### Work request
Word for word, restate the lines of the listing below from the line with "Click the green check status on UPD_TASK" through the line with "Open the Tender", and do not include the pictures.

### Provided records
---+---
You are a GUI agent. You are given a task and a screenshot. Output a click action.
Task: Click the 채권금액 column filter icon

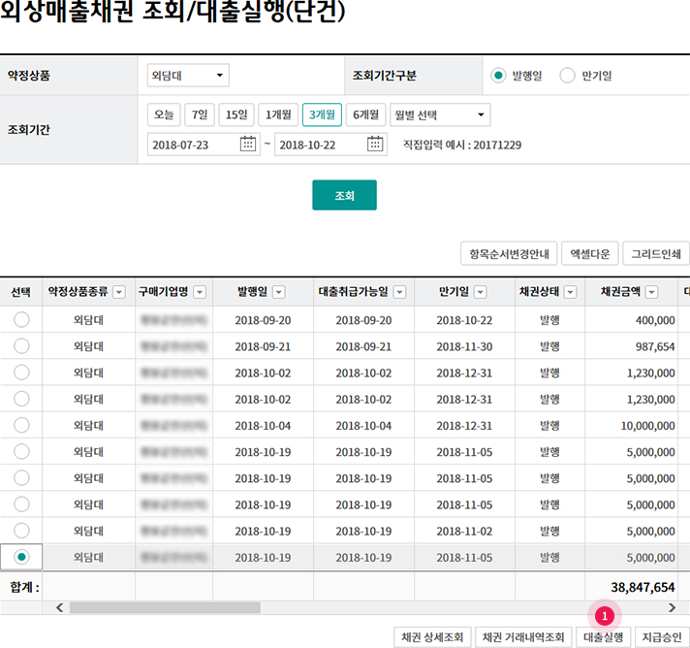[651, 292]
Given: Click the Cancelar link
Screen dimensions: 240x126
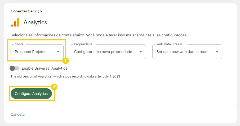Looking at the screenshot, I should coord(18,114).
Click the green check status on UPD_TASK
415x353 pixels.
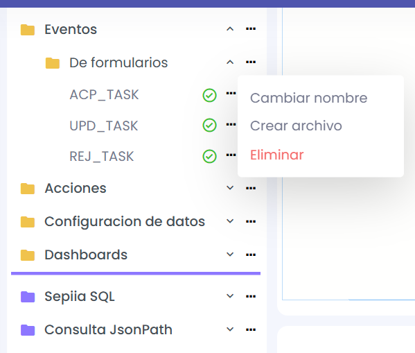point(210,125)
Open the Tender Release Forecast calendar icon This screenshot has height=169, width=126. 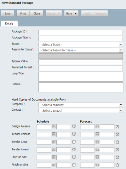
---+---
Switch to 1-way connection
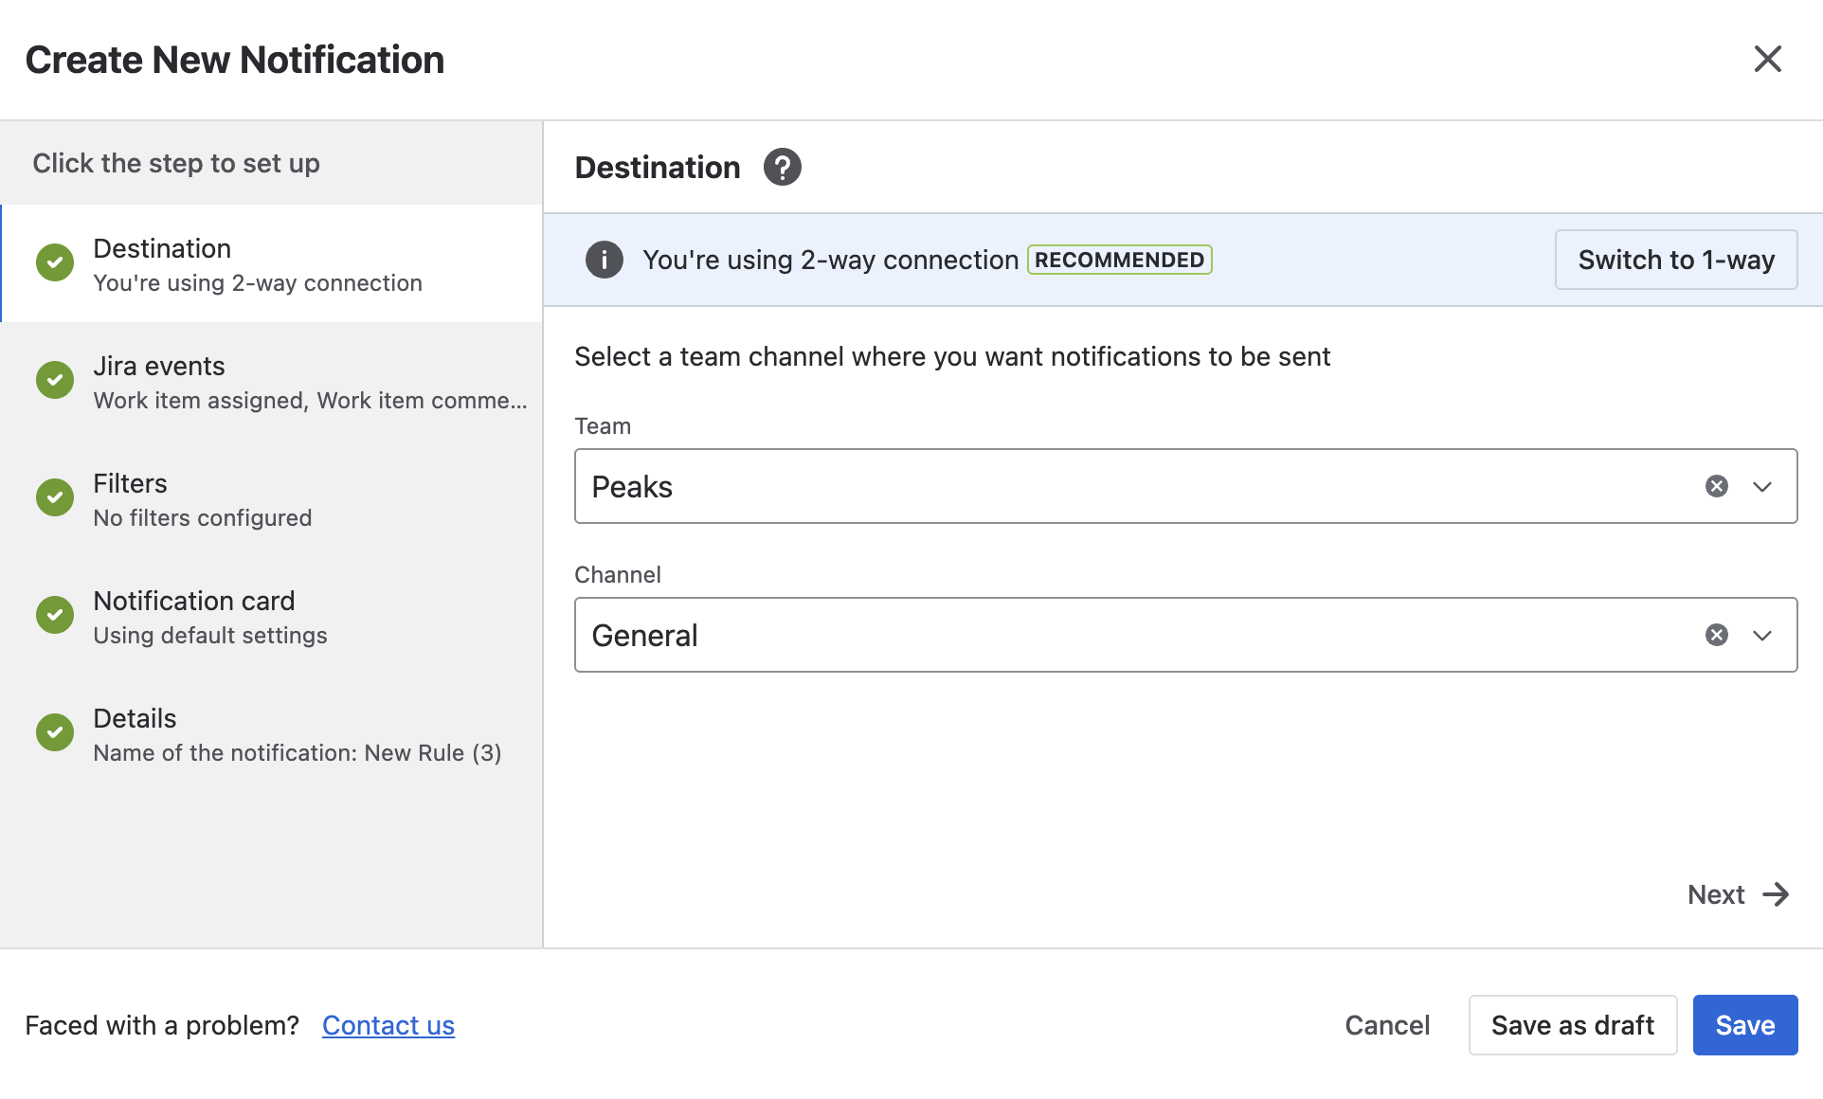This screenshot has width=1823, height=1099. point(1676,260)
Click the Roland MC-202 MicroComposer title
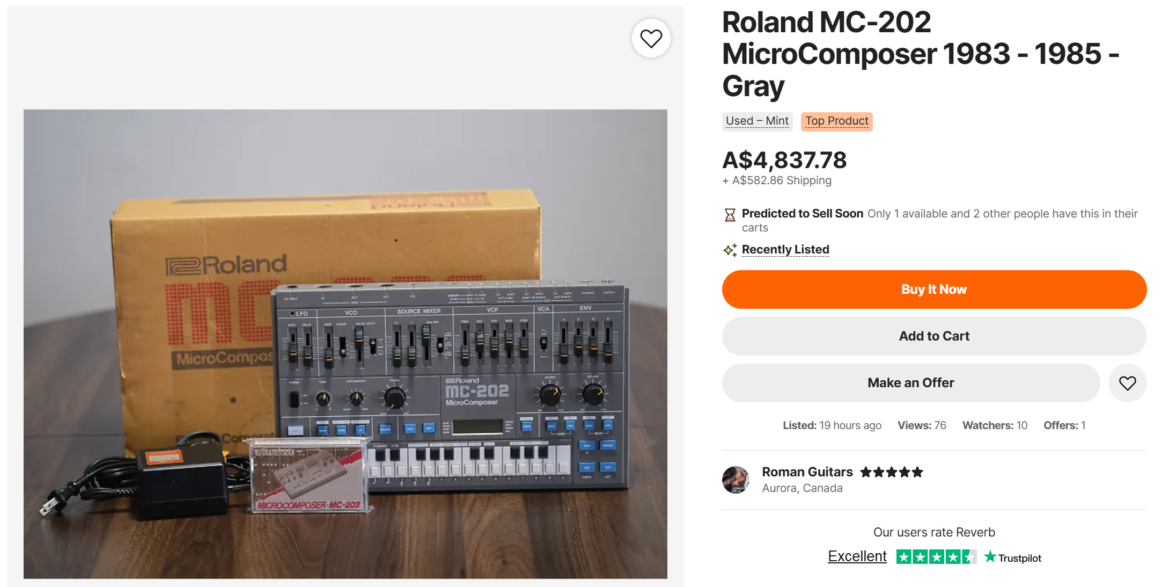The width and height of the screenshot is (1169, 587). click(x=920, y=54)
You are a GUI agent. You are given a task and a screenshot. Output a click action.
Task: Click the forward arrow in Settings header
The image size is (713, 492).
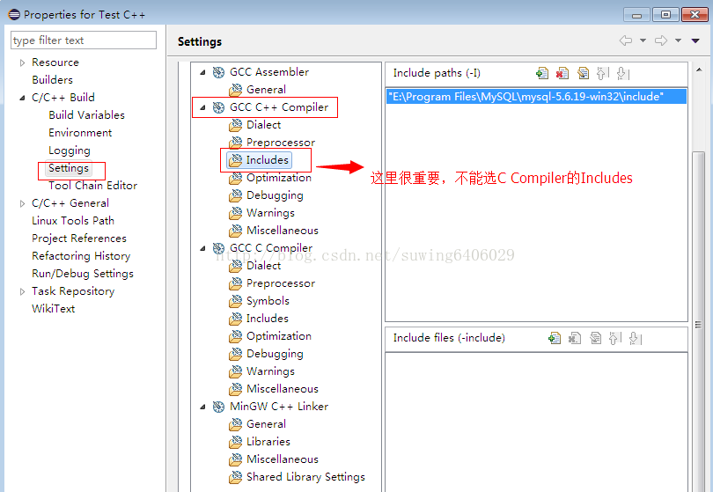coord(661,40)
---+---
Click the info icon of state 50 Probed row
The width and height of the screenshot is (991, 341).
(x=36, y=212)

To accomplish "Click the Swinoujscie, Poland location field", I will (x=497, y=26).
---+---
### Response for this exercise
Click the green check status on UPD_TASK
415x353 pixels.
point(210,125)
Open the Tender Release Forecast calendar icon This screenshot has height=169, width=126. 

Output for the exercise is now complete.